Auntie Em’s a lesson in the greatness of small

  • 2 min to read
Auntie Em’s
English dollhouse

Letitia Ballengee purchased the dollhouse this past spring from an estate sale in Phoenix. Ownership goes back to 1912 in Worcestershire, England.

Small things can sometimes be overwhelming. “It’s the little things that count” is a familiar phrase when we’re talking among friends as we pay compliments to each other.

At Auntie Em’s, it’s the little things that add up to a big store filled with miniatures, little things that are replicas of the big things that surround us in our daily lives.

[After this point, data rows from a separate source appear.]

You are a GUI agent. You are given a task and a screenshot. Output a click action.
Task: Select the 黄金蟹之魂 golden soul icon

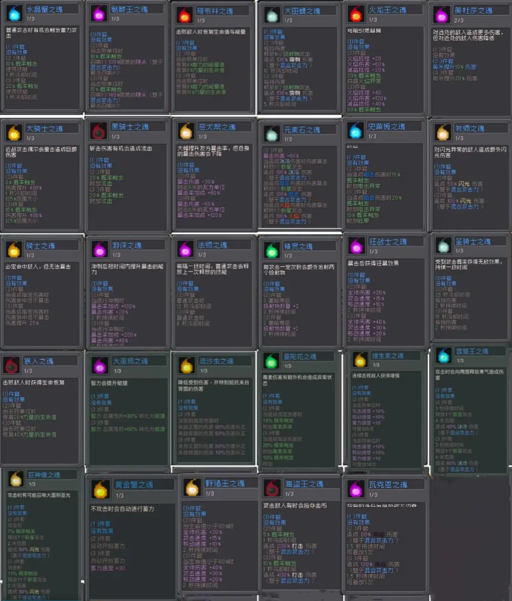tap(101, 489)
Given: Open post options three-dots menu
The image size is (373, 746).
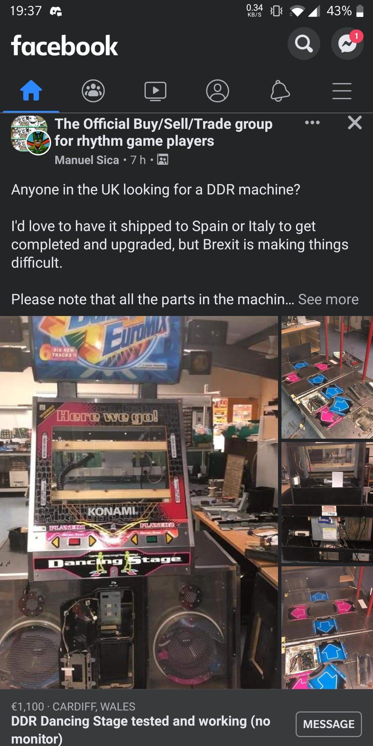Looking at the screenshot, I should 313,123.
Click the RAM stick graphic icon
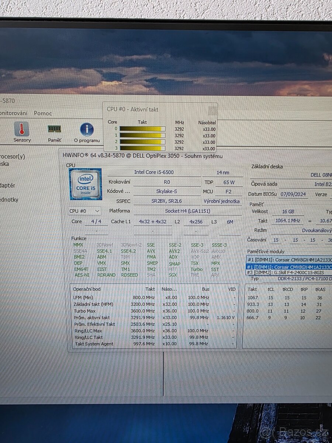Viewport: 332px width, 443px height. tap(54, 128)
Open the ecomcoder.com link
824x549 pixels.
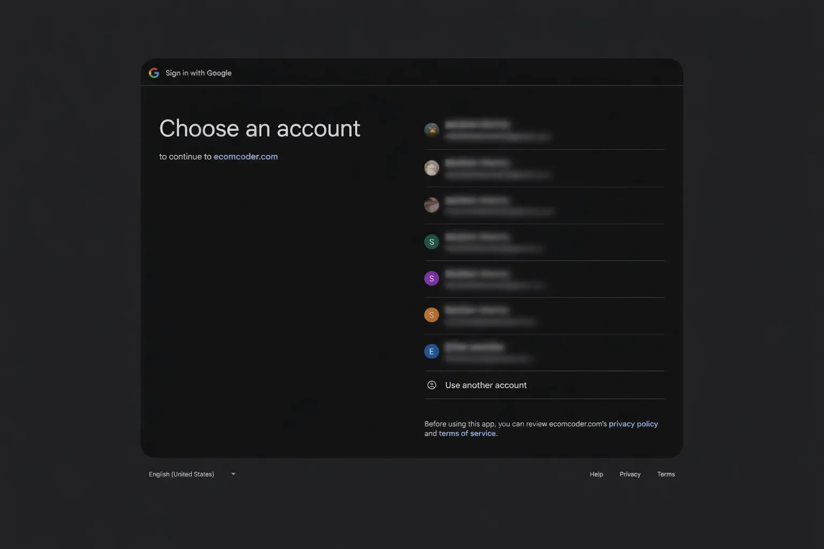coord(246,156)
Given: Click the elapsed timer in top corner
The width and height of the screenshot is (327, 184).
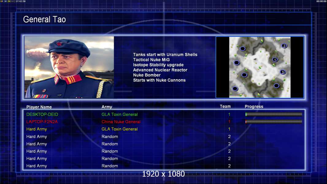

Letitia Ballengee is the store owner who has kept her business open six days a week for the past 18 years. The store also has a section operated by her son called Smilin’ Jack’s Pedal Cars, dedicated to small vehicles and toys.

But the main business is miniatures. Ballengee said Auntie Em’s is the only miniature store in Arizona. She acknowledges the Arizona Doll and Toy Museum at 59th and Myrtle avenues a few blocks away. But Ballengee deals only in miniatures.

Ballengee is a big fan of famous dollhouses. She once traveled to England, she said, just to see in person the queen’s dollhouse at Windsor Castle.

Ballengee has been a member of the Small World Miniatures Club for 41 years. She said when items are donated, the club sells them and the money goes to the school for the homeless.

She recently purchased a gem, a collector’s item now on a top shelf in Auntie Em’s. It’s a dollhouse; a fairly large one built in 1912 in Worcestershire, England, and placed on display at a hospital in Wales. It was later remodeled and the hospital sold it to a man from the United States, Ballengee said. The man died, she said, and the dollhouse was sold to someone else. Ballengee bought it at an estate sale in Phoenix this past spring.

The exterior stucco walls have worn away over time and the wallpaper on the interior walls has faded. But, the delicate wallpaper designs and the ceiling art are testimonials to the artistry of the dollhouse builder. No detail is overlooked, no staircase railing spindle is out of place.

Worn interior

Although worn, wallpaper on the interior walls remains.

Ceiling detail

Meticulous detail is apparent in the ceiling art piece.

So, there it sits, high atop a dozen or more display cases filled with miniatures of just about anything one could imagine. Have a little dinette set at home? Set the table with tiny bowls of soup with teeny weenie boxes of Goldfish crackers, or a bowl of tomato soup with broken crackers on the surface. Neither is bigger than a thimble. Around the corner, see a lighted box, measuring 8 inches by 8 inches. It contains small kachina dolls, decorated pots and a ceramic miniature woven basket. Ballengee said the basket was made by a former Glendale High School teacher, who had also painted a mural at the school during her tenure.

Individuals looking for items to stock a dollhouse do not have to travel far, just a few blocks east of 59th Avenue at 5625 W. Glendale Ave. The store is open 10 a.m. to 5 p.m. Monday through Saturday and closed Sunday.